Fabienne und Manuel kamen ganz am Schluss. Als sie an der Reihe waren, hatten die ersten Gäste den Friedhof schon verlassen. Manuel schüttelte Andreas mit einem aufmunternden Lächeln die Hand.
»Schön, dass wir uns mal wiedersehen«, sagte er mit viel zu lauter Stimme.
Fabienne stand neben ihm. Andreas schaute sie an. Sie lächelte, und er hatte wieder Lust, sie zu berühren.
»Dein Vater war ein netter Mann«, sagte sie. Sie sprach Hochdeutsch, ihr Akzent war nur noch ganz schwach.
Andreas küsste sie auf die Wangen und fragte, ob sie und Manuel mit zum Essen kämen. Er wandte sich an Walter und fragte, wo das Trauermahl stattfinde. Manuel sagte, sie könnten leider nicht kommen. Seine Mutter hüte den Jungen. Sie hätten versprochen, zum Mittagessen zurück zu sein. Er lachte ohne Grund. Fabienne fragte, ob Andreas länger hier sei. Er solle sie doch besuchen. Ihr Blick war erwartungsvoll. Als Andreas sagte, er fahre heute noch, glaubte er für einen kurzen Moment, Enttäuschung in ihrem
Gesicht zu sehen. Aber er war sich nicht sicher. Fabienne hatte sich sofort wieder gefasst. Sie sagte, er habe sich nicht verändert.

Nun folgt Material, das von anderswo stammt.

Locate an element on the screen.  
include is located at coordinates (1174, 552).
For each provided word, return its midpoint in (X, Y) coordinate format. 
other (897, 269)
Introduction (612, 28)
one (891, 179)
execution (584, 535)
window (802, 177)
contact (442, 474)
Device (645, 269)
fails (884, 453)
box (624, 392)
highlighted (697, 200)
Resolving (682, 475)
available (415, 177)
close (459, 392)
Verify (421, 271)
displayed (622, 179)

»Komm uns besuchen, wenn du wieder mal in der Schweiz bist«, sagte sie, »Wir würden uns freuen.« Aber es klang nicht wie eine Einladung.
»Bestimmt«, sagte Andreas. Er ärgerte sich, dass Fabienne wir gesagt hatte und nicht ich.
Nach dem Trauermahl ging er noch kurz zu Walter und Bettina nach Hause. Er war müde vom Wein und von der Hitze. In der Wohnung war es kühl. Sie saßen im Wohnzimmer und sprachen über den Vater. Walter zeigte Andreas einen Stapel alter Schulhefte. Die karierten Seiten waren mit vertikalen Linien in Spalten unterteilt und vollgeschrieben mit Daten und Zahlen.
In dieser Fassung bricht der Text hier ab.